A plan to raise an extra $3.5 billion in state revenue will have to be in place by 2018 for an overhaul of Washington’s school levy system to work.
The legislation for the overhaul won’t be nailed down until the Washington Legislature’s 2016 session — if lawmakers can pass such a bill in a two-month short 2016 session with elections looming later in year.
A bipartisan Senate bill to overhaul Washington’s school levy system would increase the burden on the state, while decreasing the burden on local school districts. It received its first public airing Thursday with a public hearing before the Senate Ways & Means Committee and a press briefing.
In broad strokes, the bill would start a four-year, $3.5 billion shift in 2018 from local school districts’ tab for paying for basic education — mostly teachers’ basic salaries — to the responsibility of the state government. The details on accomplishing this shift are extremely complicated, but a key concept is reducing local property taxes for schools in the state's 295 school districts while ramping up state funding. That is meant to end the inequity of richer school districts spending more for teachers and smaller class sizes than poorer districts can.
The bill aims to help meet the mandates of a 2012 Washington Supreme Court decision — the so-called “McCleary” ruling — that called for a drastic improvement in teacher-student rations in Grades K-3. The ruling also called for the Legislature to improve how education funding is handled and ensure that an overhaul’s effects are permanent and provide equity of funding for students statewide.

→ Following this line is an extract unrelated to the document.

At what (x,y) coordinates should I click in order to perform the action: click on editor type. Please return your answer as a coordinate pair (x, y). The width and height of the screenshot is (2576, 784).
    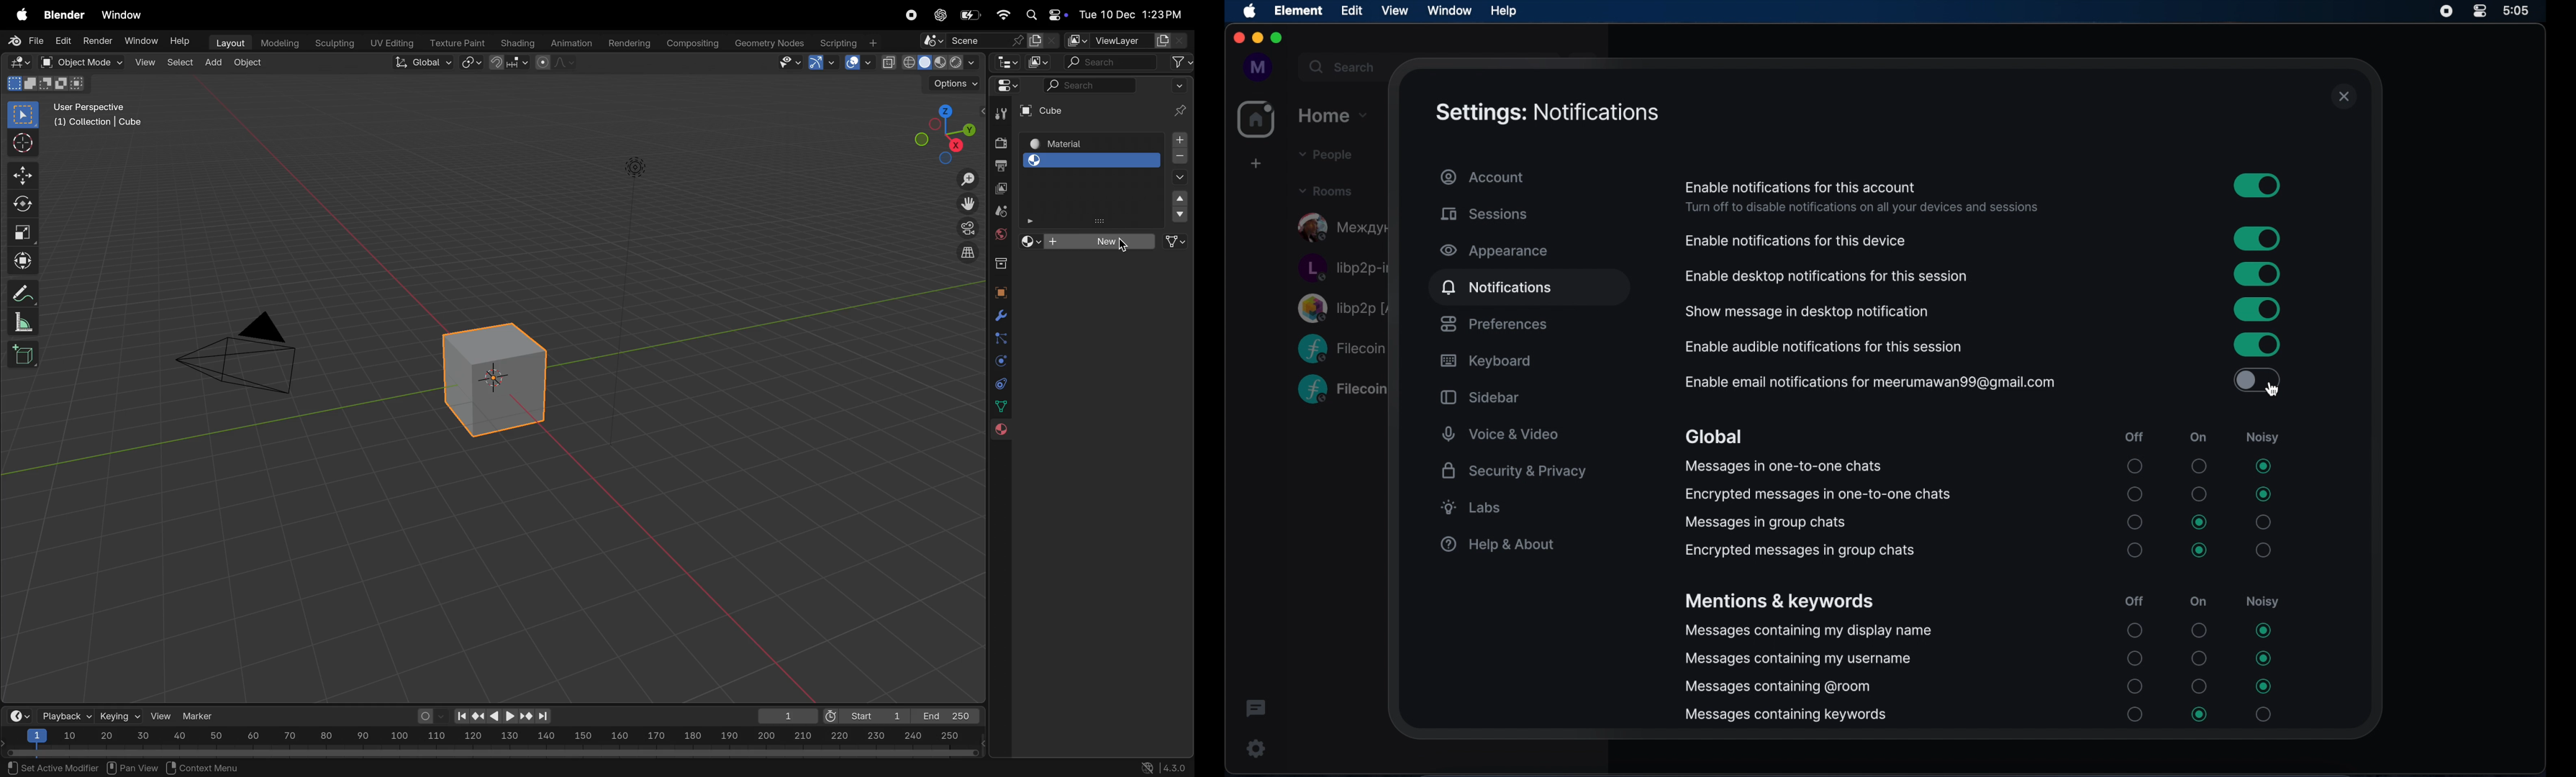
    Looking at the image, I should click on (16, 61).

The Legislature has been slow in complying with the McCleary ruling. The Supreme Court has threatened yet-to-be-determined sanctions against the Legislature if it does not have a solid plan in place by the end of this month.
The bipartisan bill is the brainchild of Sens. Bruce Dammeier, R-Puyallup; Christine Rolfes, D-Bainbridge Island; Ann Rivers, R-La Center; and James Hargrove, D-Hoquiam. Dammeier is the bill’s prime sponsor.
On Thursday, the four senators said they don’t expect the bill to win approval in the 2015 session, which officially has less than three weeks left. Instead, they unveiled the bill in order for legislators, educators and the public to provide feedback throughout this year in order to modify the legislation for the 2016 session.
“We want to put our cards on the table. … We want it out there so people can see it,” Hargrove said.
The bill would only go into effect if an adequate funding source or sources begins to provide revenue for the new system by Jan. 1, 2018. That could be a major challenge as Democrats have been pushing for new tax revenues to fund the McCleary work in the 2015-2017 state budget, while Republicans counter that the money can be found from the state’s existing funds.
The budget math works like this.
The McCleary ruling called for reducing class sizes in Grades K-3 plus reducing the basic education costs on local districts, because locally raised money varies from district to district. Right now, the Legislature is looking at spending $1.3 billion to $1.4 billion in 2015-2017 for class size reduction. It is also expected to raise another $1.3 billion for class size reduction in the 2017-2019 budget biennium.
The extra $3.5 billion obligation for the levy shift proposal would have to begin to kick in 2018.
The partisan battle over how to provide the extra $1.3 billion to $1.4 billion in 2015-2017 has to be resolved this month. No one has thought yet how to specifically raise another possible $1.3 billion for 2017-2019 or the $3.5 billion needed to the levy overhaul beginning in 2018.
“We will mostly likely have to fund it with a variety of sources,” Rolfes said.
And hovering over all of this is how the Legislature will tackle Initiative 1351, which Washington voters approved in 2014. I-1351 calls for drastically improving teacher-student ratios in Grades 4-12. That has a $2 billion per budget biennium price tag. Currently, legislators in both parties want to get rid of that obligation because the money is not available, but are fighting over how to do so.
Another factor in play is that the Washington Supreme Court has threatened yet-to-be-named sanctions against the Legislature if it does not have an adequate McCleary fix-it plan ready by June 28.
Rolfes said that it's anybody's guess whether the four legislators' bill will satisfy the court.
At the Ways & Means Committee hearing, Dammeier and Rolfes said if this bill passes, the state would be obligated to meet its requirements regardless of whether Washington goes into another recession.
Sen. Mike Padden, R-Spokane Valley and a Ways & Means Committee member, noted that the 2012 McCleary ruling stemmed from the Legislature not meeting its obligations under two bills passed a few years earlier. Consequently, he speculated, the Legislature could face a similar Supreme Court ruling in the next decade if the bill passes but the money does not follow in subsequent years.
The bill drew mixed reactions at Thursday’s hearing. The Washington Education Association and two of its locals opposed it. The opposition focused on having less of teachers’ pay being determined by collective bargaining, plus worries that the proposed system would hamper teachers’ raises in the future.
“Many educators’ pay would be stagnated at current levels for years and years,” said North Kitsap teacher Chris Fraser.
Some education lobbying groups came out cautiously for the measure. And several said they like the concept in general, but cited strong concerns about many technical details within the bill.
This article was originally posted on June 12.